I put the letter into my glove compartment, greeted her, and entered the house, pretending to have come over just to visit and steal some holiday grub. The letter would remain in my glove compartment for months, as my confidence drifted off as I fell asleep.
Spring was now quickly approaching. I needed to do this.
David, a friend and brilliant dancer, invited me to a dance studio where he was in the process of choreographing a piece to a song called "Here's Where I Stand" for a TV show. I'd never heard of the song before, and I was honestly more fascinated with the creative process and the dancing, leotard-clad young man whirling about the hardwood floor. Somewhere between an arabesque and a back attitude (the only dance terms I remember to this day), I heard the words of the song: "Here's where I stand. Here's who I am. Love me, but don't tell me who I have to be. Here's who I am. I'm what you see."

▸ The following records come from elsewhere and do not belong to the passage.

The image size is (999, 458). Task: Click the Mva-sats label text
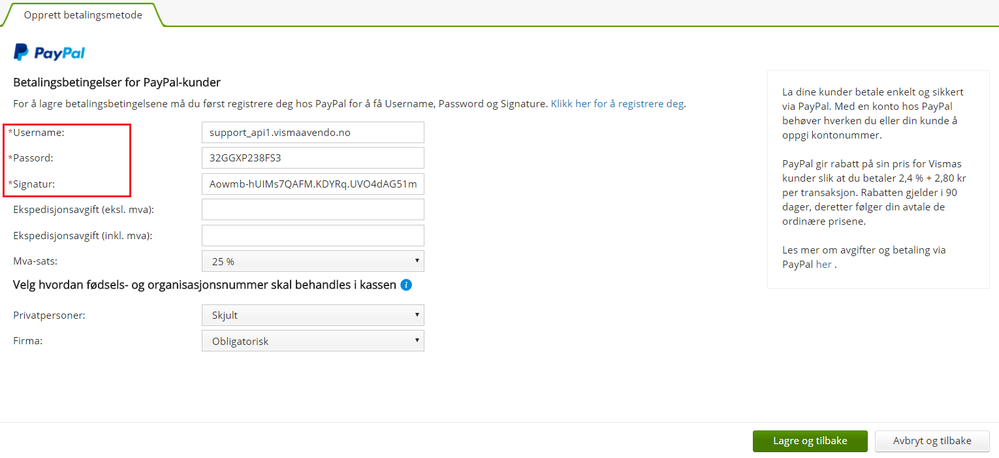click(37, 261)
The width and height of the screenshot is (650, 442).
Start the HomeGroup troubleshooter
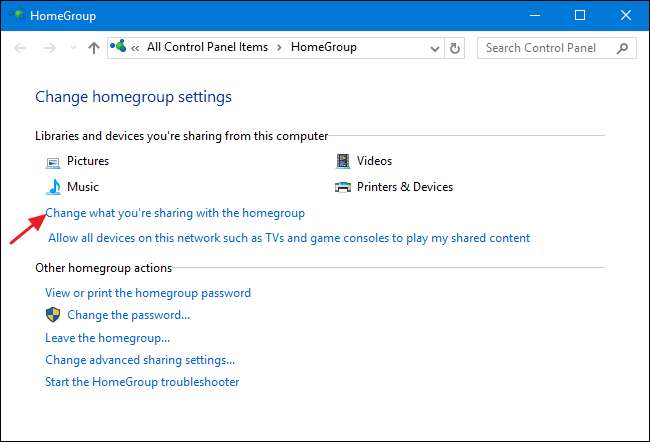click(142, 382)
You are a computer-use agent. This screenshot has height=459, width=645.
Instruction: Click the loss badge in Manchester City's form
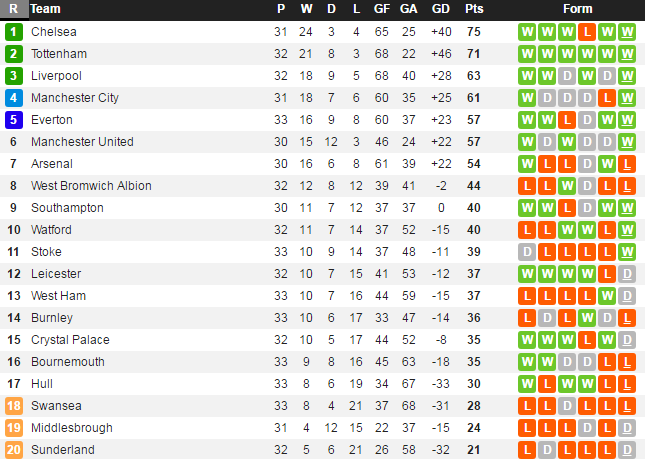pyautogui.click(x=607, y=97)
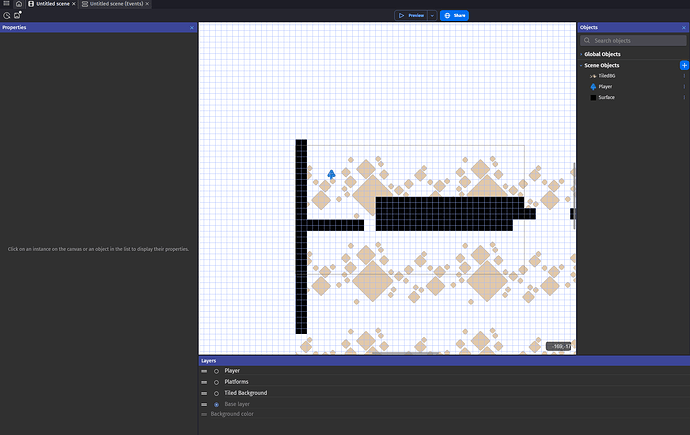Collapse the Scene Objects group
Screen dimensions: 690x435
tap(581, 65)
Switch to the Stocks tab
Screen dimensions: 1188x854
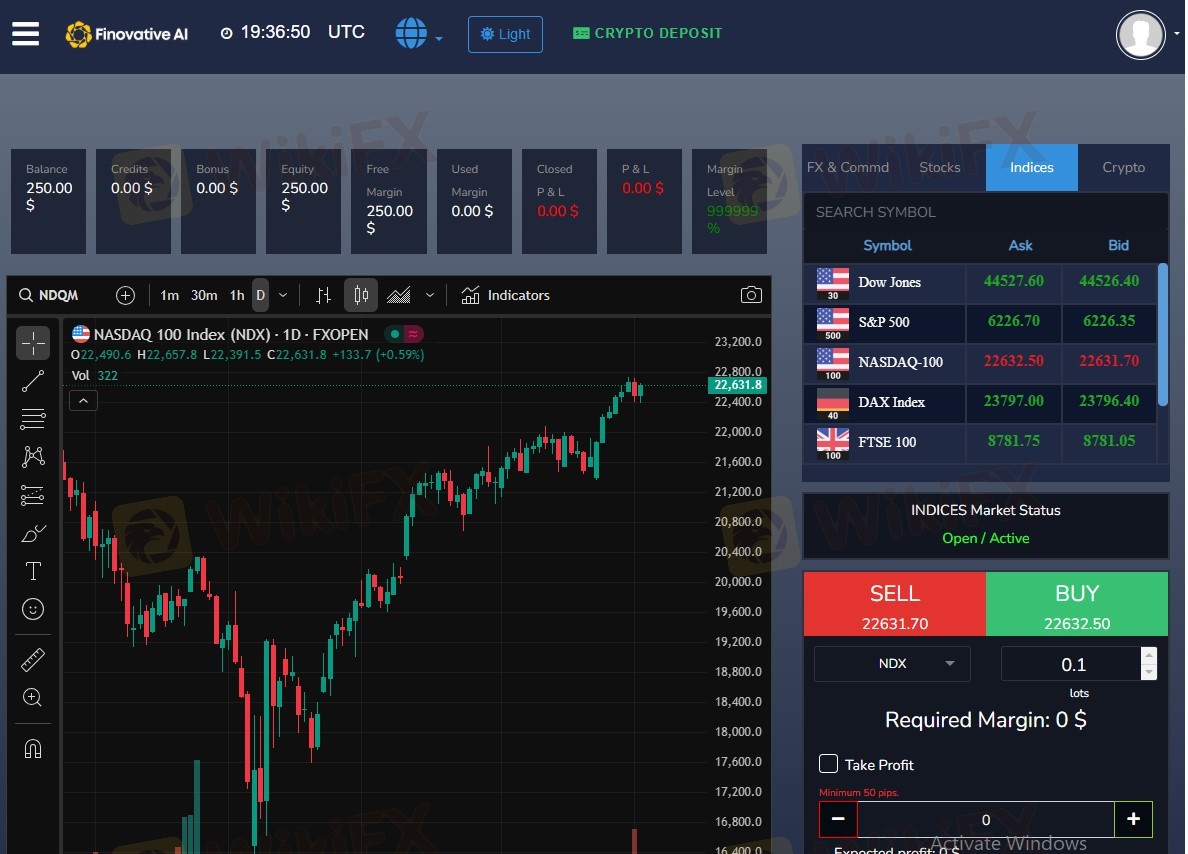pos(939,167)
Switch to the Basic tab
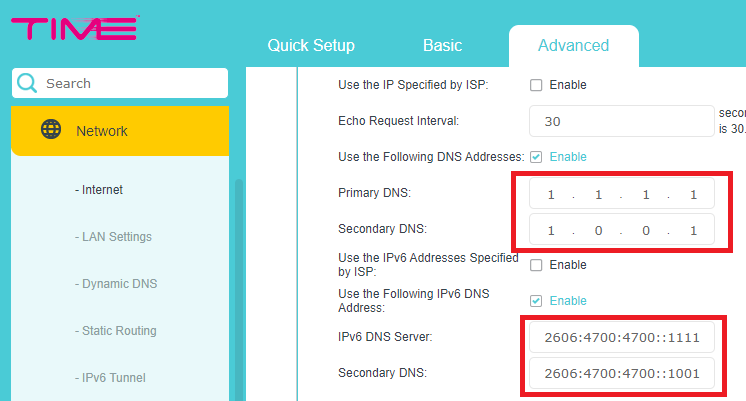The width and height of the screenshot is (746, 401). 442,46
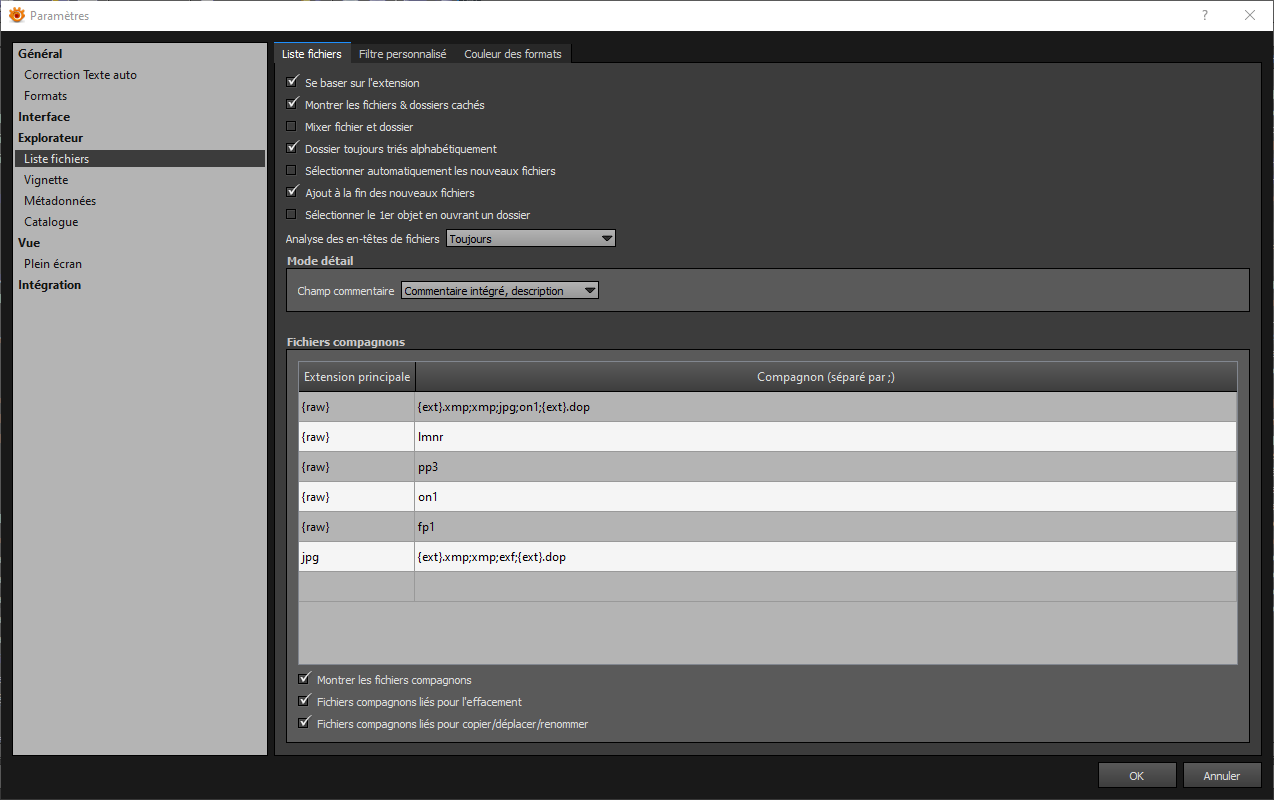Select the 'Intégration' category
The image size is (1274, 800).
tap(50, 285)
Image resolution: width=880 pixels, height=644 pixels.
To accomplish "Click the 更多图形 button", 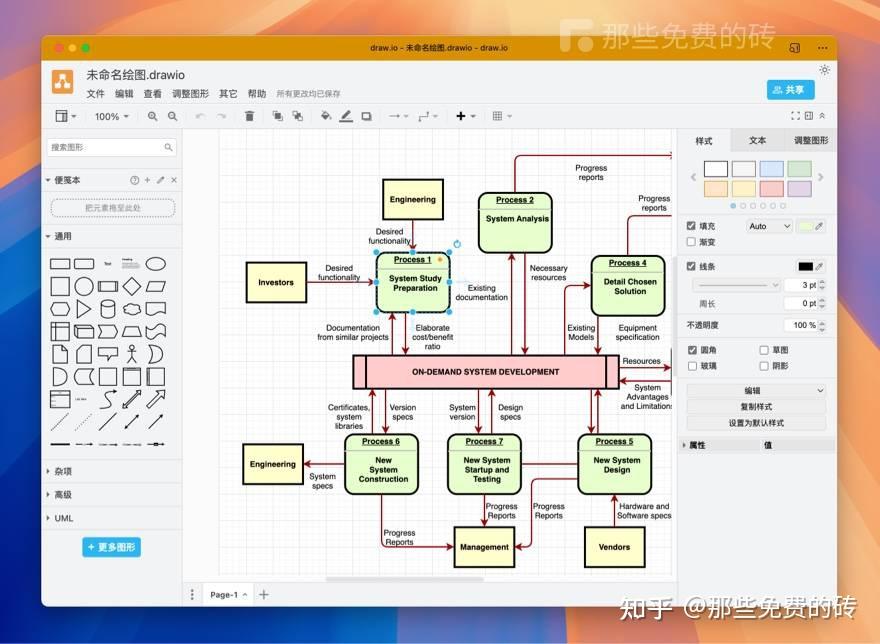I will click(x=112, y=547).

These words struck me. Almost involuntarily, I was choked up (and I'm not a crier). It was as if the world had started fading away. It was just the song (and the dancing boy) in the room. The words were going in one ear and settling somewhere in my head, trickling down to my heart. It was my story, sung beautifully, and so clearly. Almost immediately afterward I watched the movie Camp, from which the song comes. I got the song and played it repeatedly, almost as if hearing the lyrics would build me up to get me over the hurdle ahead.
After a couple of days of listening to the song on repeat, I woke up frustrated and exhausted. I was fed up, thinking, "I can't take this anymore." No matter where I was, that's all I thought about. At work making Caramel Frappuccinos, I was thinking about it. Driving home from the Frappuccino-making place that will remain nameless, I was thinking about it. Drinking the Frappuccino I'd surreptitiously made for myself before going home, I was thinking about it.
That night I listened to the song over and over. Finally, while everyone was asleep, I folded up the four pages and attached the letter to my mom's bedroom door with a small piece of blue painter's tape swiped from the interior paint project happening in our house at the time. How did she not know?!
I went to bed and quickly fell asleep. I was mentally drained from the day gone by. The next morning my mom crept into my room to grab something, inadvertently waking me, before quickly going back to her own room. I turned over to go back to sleep and heard her door close.
The panic started.
I jumped out of bed and into the shower, freaking out. "Why did I do that?!" I asked myself. Those five small words played over and over in my head. I couldn't think another thought.
That day set off a chain of events that led to me becoming pretty depressed very quickly. I had so many questions about my faith and sexuality. Would God accept me? Did I have to change in order to be acceptable in the sight of God? For a few weeks I found myself on a manic roller coaster, experiencing highs when I had a great day, yet I was never more than a thought away from plummeting to the lowest of lows, where I would feel deep regret, sadness, and frustration. Nothing had changed. After all the years of praying, I couldn't stop thinking that Dwayne "The Rock" Johnson and Will Smith were the hottest things walking. That still hasn't really changed, for what it's worth.
I can't speak to everyone's experience; I can only recount mine. As for it getting better, almost eight years later, it certainly has. But it didn't just get better, as the phrase may imply. I had to participate in the process of making it better. I had to learn to accept myself, embrace who I was, and learn that God loved me just as I was (intentionally) created.